Thierry frémaux
Ou l'intimité de l'amitié
Photo : © M.Hartmann
Jamais je n'ai essayé de faire. J'ai fait.
On savait ces deux là très amis mais nous ne savions rien de leur rencontre. Ce que l’on savait par contre, c’est qu’ils communiaient au temple du cinéma. Cette ode à l’amitié qu’est le livre de Thierry Frémaux (Directeur de l’Institut Lumière de Lyon et délégué général du Festival de Cannes) « Si nous avions su que nous l’aimions tant, nous l’aurions aimé d’avantage » paru aux Éditions Grasset est très touchante. Thierry Frémaux, confesse qu’il paraphrase Frédéric Dard pour le titre de son livre mais on ne peut lui en vouloir tant cette phrase est poignante.

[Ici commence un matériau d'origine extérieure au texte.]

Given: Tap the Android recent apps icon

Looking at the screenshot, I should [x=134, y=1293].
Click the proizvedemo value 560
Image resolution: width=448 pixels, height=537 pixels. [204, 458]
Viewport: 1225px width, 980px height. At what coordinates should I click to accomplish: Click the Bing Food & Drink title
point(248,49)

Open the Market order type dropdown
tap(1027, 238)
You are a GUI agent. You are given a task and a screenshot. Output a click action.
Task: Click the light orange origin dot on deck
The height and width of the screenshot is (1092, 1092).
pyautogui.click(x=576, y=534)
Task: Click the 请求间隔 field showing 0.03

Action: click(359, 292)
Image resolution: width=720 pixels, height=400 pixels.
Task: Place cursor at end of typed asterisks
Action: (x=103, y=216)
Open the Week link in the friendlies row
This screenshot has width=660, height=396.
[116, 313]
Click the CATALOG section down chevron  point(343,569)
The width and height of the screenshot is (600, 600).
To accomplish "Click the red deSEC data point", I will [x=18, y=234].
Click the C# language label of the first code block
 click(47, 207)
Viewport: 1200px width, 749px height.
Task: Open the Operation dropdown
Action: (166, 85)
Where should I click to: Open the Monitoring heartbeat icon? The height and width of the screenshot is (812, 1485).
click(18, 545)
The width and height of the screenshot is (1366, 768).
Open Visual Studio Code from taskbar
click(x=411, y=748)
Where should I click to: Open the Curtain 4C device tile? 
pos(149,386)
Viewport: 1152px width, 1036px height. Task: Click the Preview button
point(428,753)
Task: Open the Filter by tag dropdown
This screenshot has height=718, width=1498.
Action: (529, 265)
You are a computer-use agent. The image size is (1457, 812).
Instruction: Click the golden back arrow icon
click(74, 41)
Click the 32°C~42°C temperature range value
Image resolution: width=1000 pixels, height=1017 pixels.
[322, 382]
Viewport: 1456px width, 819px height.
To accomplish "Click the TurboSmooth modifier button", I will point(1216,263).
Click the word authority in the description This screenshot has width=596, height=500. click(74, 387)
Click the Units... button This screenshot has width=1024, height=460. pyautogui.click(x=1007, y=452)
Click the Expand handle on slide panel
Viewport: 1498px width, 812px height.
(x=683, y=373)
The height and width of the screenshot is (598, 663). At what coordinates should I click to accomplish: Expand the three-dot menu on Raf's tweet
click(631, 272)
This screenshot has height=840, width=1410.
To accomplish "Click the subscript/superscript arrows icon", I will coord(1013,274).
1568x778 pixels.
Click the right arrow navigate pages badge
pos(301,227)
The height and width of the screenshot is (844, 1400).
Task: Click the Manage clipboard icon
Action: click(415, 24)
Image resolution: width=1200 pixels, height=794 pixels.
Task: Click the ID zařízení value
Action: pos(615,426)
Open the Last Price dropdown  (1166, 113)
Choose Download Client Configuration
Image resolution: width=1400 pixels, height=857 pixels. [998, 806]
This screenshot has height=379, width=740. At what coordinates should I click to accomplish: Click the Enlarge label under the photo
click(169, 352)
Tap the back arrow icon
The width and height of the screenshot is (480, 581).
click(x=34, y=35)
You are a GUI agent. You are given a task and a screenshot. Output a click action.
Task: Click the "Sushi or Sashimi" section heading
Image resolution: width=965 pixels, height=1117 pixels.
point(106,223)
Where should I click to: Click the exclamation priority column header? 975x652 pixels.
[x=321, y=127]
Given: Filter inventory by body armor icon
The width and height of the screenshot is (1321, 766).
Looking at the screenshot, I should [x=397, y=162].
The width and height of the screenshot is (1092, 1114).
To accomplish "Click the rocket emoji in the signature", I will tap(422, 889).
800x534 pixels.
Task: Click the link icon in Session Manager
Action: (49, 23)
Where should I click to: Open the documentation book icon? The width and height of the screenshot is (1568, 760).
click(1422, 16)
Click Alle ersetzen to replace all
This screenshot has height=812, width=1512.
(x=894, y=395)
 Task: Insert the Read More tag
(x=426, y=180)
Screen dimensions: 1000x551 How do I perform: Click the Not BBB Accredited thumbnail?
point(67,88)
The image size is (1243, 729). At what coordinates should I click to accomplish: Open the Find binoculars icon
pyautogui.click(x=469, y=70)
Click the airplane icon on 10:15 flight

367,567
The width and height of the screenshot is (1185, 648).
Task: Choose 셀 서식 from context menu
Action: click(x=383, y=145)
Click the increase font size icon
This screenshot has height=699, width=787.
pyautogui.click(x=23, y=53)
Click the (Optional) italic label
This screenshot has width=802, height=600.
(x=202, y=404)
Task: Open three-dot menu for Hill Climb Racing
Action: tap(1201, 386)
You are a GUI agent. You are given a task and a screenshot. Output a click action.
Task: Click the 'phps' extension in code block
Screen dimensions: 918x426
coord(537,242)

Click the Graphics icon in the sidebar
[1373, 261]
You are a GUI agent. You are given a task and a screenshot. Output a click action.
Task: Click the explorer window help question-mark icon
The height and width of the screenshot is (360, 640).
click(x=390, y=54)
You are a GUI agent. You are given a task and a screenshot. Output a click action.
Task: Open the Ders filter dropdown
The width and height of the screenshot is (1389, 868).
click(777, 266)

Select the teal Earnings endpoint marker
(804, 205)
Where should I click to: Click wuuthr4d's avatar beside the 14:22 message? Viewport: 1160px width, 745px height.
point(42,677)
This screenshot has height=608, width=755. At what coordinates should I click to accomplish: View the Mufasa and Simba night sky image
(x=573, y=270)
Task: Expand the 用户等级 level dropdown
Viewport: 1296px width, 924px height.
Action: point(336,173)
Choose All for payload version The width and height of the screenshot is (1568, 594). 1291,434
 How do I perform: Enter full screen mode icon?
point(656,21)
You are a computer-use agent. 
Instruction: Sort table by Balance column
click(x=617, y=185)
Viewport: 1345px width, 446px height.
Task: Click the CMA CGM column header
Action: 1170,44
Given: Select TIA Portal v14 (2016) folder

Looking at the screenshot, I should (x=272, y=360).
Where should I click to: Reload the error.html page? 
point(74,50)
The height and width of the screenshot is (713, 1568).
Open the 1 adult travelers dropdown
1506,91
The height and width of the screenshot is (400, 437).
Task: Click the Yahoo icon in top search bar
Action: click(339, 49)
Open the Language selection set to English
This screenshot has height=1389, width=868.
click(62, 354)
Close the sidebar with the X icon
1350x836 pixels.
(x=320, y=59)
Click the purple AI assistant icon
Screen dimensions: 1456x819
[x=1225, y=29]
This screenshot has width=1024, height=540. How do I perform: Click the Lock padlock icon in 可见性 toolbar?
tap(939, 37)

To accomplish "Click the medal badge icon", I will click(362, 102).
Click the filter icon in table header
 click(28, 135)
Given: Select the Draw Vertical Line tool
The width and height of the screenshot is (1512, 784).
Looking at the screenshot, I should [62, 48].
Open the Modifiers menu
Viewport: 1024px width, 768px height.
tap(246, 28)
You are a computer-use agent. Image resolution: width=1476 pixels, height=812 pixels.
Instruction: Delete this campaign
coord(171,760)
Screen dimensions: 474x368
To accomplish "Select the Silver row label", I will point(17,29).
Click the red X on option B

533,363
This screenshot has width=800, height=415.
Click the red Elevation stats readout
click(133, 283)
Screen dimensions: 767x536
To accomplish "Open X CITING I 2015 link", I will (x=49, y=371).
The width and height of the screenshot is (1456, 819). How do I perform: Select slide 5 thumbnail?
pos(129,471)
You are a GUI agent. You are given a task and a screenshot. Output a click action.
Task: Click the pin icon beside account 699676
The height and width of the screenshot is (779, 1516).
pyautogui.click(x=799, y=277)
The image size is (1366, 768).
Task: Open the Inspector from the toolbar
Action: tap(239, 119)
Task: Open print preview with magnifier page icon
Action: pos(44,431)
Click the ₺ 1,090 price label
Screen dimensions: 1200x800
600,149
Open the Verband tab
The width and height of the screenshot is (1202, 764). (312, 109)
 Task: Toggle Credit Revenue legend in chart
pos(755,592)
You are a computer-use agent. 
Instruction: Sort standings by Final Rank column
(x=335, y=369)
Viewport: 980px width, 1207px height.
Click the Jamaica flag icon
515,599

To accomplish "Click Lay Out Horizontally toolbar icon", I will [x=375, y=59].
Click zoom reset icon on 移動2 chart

Qui n’a pas eu dans sa vie des regrets de ne pas avoir suffisamment aimé un être humain voire un animal ? Thierry Frémaux est un brillant orateur tout comme Bertrand Tavernier, c’est un fait établi. Il a aussi une belle plume et de touchantes pensées qui l’honorent. C’est ainsi que l’on peut lire en ouverture « On ne l’a pas enterré, on l’a regardé s’éloigner. »
On ne peut que rejoindre l’auteur lorsqu’il écrit que : « Le talent réside aussi dans le regard que l’on porte sur les choses. » Ou encore, « qu’il est toujours dangereux de rencontrer les gens que l’on admire.»
Thierry Frémaux est tombé sous le charme de cet homme si érudit, brillant, passionné et drôle. Que ce soit sur scène ou dans un fauteuil de cinéma à l’Institut Lumière, dont il était le fondateur et qu’il protégeait de son énergie et nourrissait de sa science. Mais ce qui fascinait, le public ou les gens qui l’approchaient, c’était son accessibilité et son incroyable maîtrise du 7ème Art. Thierry Frémaux confesse avoir énormément appris de lui car il était l’auditeur privilégié d’un savoir. C’était son mentor et son ami sincère et il insiste sur le fait qu’une amitié se déploie toujours en moments multiples, successifs, qui en approfondissent l’intensité en même temps qu’ils la testent.
Le parcours de Bertrand Tavernier est, tout comme ses films, éclectique, c’est un poncif. Il écrivit pour les célèbres Cahiers du cinéma, Positif, Cinéma, Présence du Cinéma, Fiction, c’est dire qu’il savait de quoi il parlait ! Mais ce qui est moins connu peut-être du grand public ? C’est qu’il était l’attaché de presse de Stanley Kubrick et il mit fin à son contrat en lui écrivant « En tant que cinéaste vous êtes un génie, mais dans le travail, vous êtes un crétin. » Son parcours professionnel est accessible à tous sur Wikipédia mais le site ne peut exprimer, l’amitié, l’affection, l’amour, la tendresse des êtres. Thierry Frémaux, lui, ouvre une porte sur qui était vraiment cet homme dans l’intimité de l’amitié.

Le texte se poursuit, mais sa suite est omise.